June 27, 2023

Literally

 

Summer is always busy for Uncertified Life Coaches, and this season is no exception. My uncertified in-box is absolutely brimming with reader queries, so let’s jump right in!

Summer Question Number One - “Does anyone know when my kids will stop using the word “literally” in almost every sentence? It’s very annoying and I’m pretty sure they aren’t even using it correctly.”

Answer: Chances are they aren’t, and you’re absolutely right - many of our young people are using this modifier at a dangerous pace, popping the word into places it doesn’t belong in a misguided quest for clarity. Unfortunately, overuse has rendered the term almost impotent. The abuse is so profound, in fact, it can be categorized into three unique errors:

Misuse Example One: The False Statement - “I’m so hungry I could literally eat a horse.”

No you cannot.

Although the cultural acceptance of eating horse meat has waned in recent centuries, it is technically suitable for human consumption. However, many parts of the animal are simply not edible, such as the teeth, hooves, and probably the tail. Therefore, no one can literally eat an entire horse, which makes the statement false. Besides the fact we have a potential mixed metaphor (the saying is generally, “I’m as hungry as a horse,” to convey a robust appetite) the word “literally” shouldn’t be there in the first place, as it suggests the speaker is a hungry psycho.

Misuse Example Number Two: Redundancy - “It’s literally so cold out.”

This is just dumb. Under most circumstances there would be enough context between speaker and listener to make the modifier unnecessary. Chances are, the listener is also cold, and so for the speaker to emphasize they are not being figurative and the air temperature does, in fact, lack warmth, is just someone adding words to make themselves sound smart.

Which is something I know a lot about. To fix this, the statement should be, “It’s so cold out I could eat a horse.”

Misuse Example Three: Face Palm - “Dude, are you literally right now?”

This one is so bad I’m not even sure where to begin, but I add it because it’s something I have literally heard myself. The solution here is to just not talk. 

This wraps up our language segment of Uncertified Life Coaching. Now let’s move onto science with this question: “What should I do about all these UFO sightings?”

Answer - I sense you’re asking more than one question, but considering how much of my life has been spent watching Star Wars content, you’ve definitely come to the right place.

For starters, the known universe is pretty big, so it's unlikely we are the only intelligent life forms out there. However, when it comes to UFOs and the plausibility that aliens are using space gas to actually visit us, we need to ask this humbling question, “If I had the ability to travel through hyperspace, would I voluntarily hang out with these people?” 

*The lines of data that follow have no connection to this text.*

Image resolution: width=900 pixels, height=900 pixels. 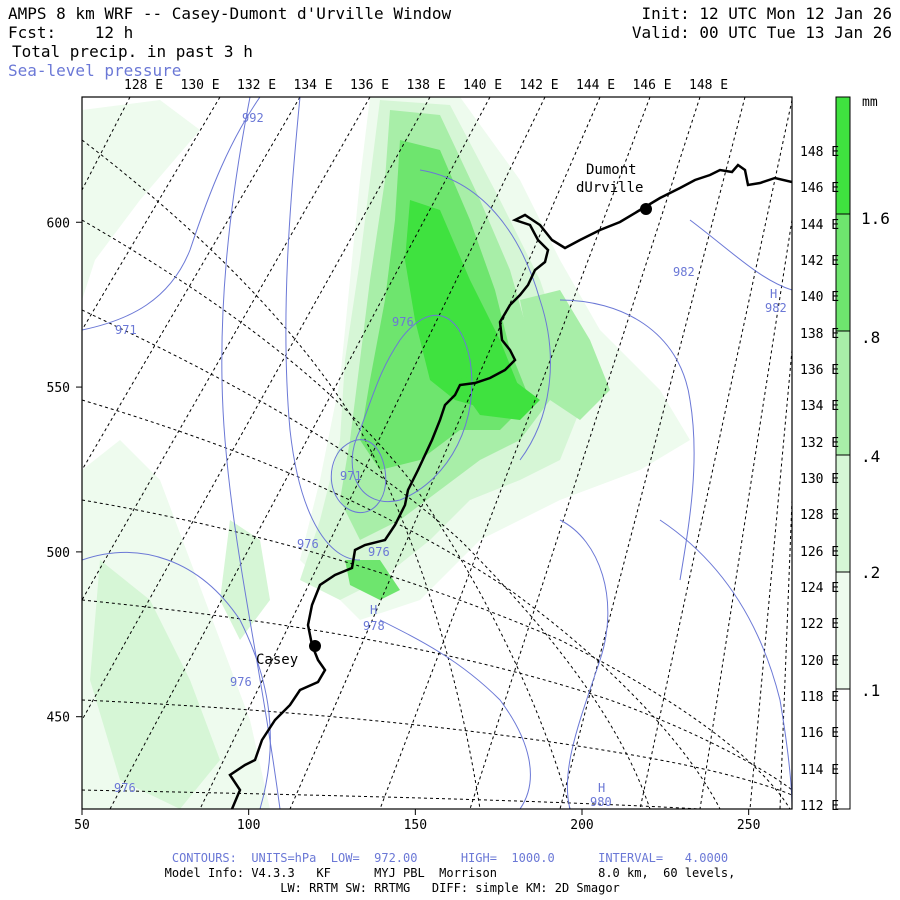 I want to click on dumont-station-label2: dUrville, so click(x=610, y=188).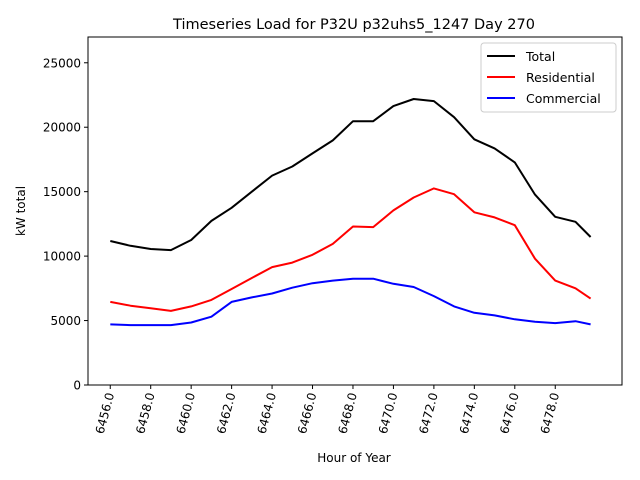 This screenshot has width=640, height=480. Describe the element at coordinates (347, 413) in the screenshot. I see `x-tick-label: 6468.0` at that location.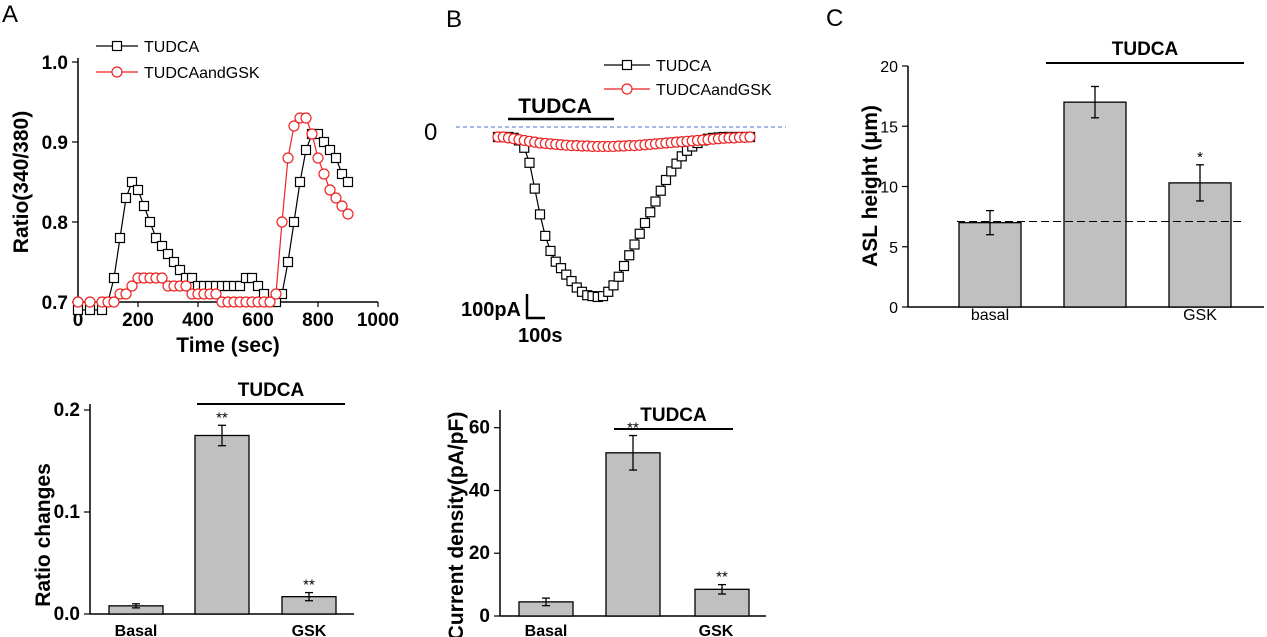 The image size is (1267, 637). What do you see at coordinates (889, 188) in the screenshot?
I see `y-tick-label: 10` at bounding box center [889, 188].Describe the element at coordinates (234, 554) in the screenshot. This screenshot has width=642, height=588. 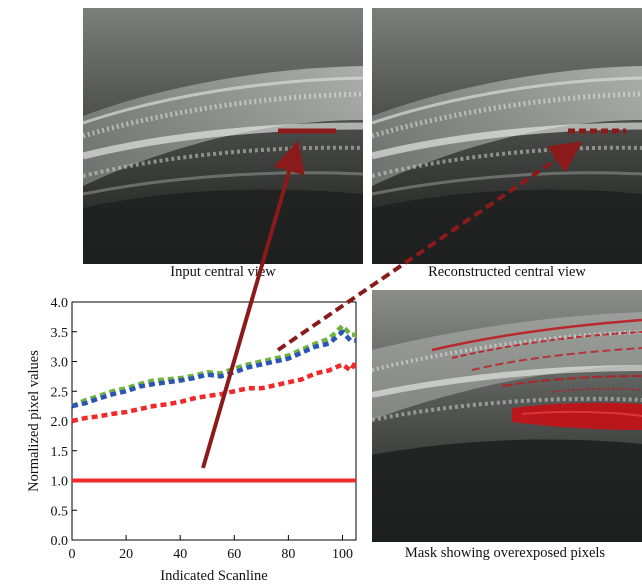
I see `x-tick-label: 60` at that location. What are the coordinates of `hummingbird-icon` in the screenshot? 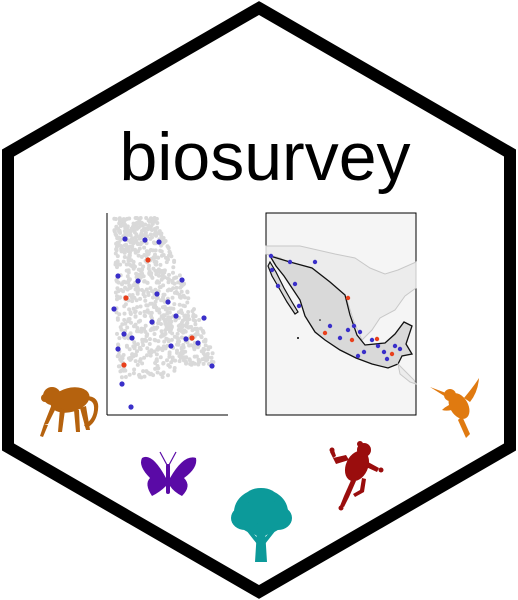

Unless Earth is some kind of intergalactic reality show being visited by very bored aliens, I would suggest most aerial weirdness is either naturally occurring phenomena we simply can’t explain, or actual human aircraft our governments pretend not to understand. This leads us, then, to our Civics Question:

“Who do you think is going to win the 2024 Presidential Election?”

Answer: Not us.

Summer Question Number Four: “Is Artificial Intelligence going to take my job?”

Answer: I would assume so, yes. I mean, well, let’s backtrack a little - what is your job? Are you in sales? Actually, you know what, never mind, it doesn’t matter…yes, eventually A.I. will take your job and family, but in the meantime, you should still work really hard so your boss at least feels bad about replacing you.

Summer Question Number Five: “Speaking of employment, I happen to be a middle aged person with bad knees and a stressful job. Is it literally too late to change careers?”

Answer: If you can ask the question you’ve already answered it. Focusing on a concrete goal, such as a career adjustment or a health benchmark, is rewarding in and of itself. Even if you don’t quite hit the mark, you will still grow as a person and perhaps inspire others to do the same. To paraphrase the late great Stan Lee, if you're convinced something is a good idea, go for it!

After all, when it comes to uncertified life coaching, it’s not about where you start but when, and considering how quickly A.I. is evolving, the time to start is now.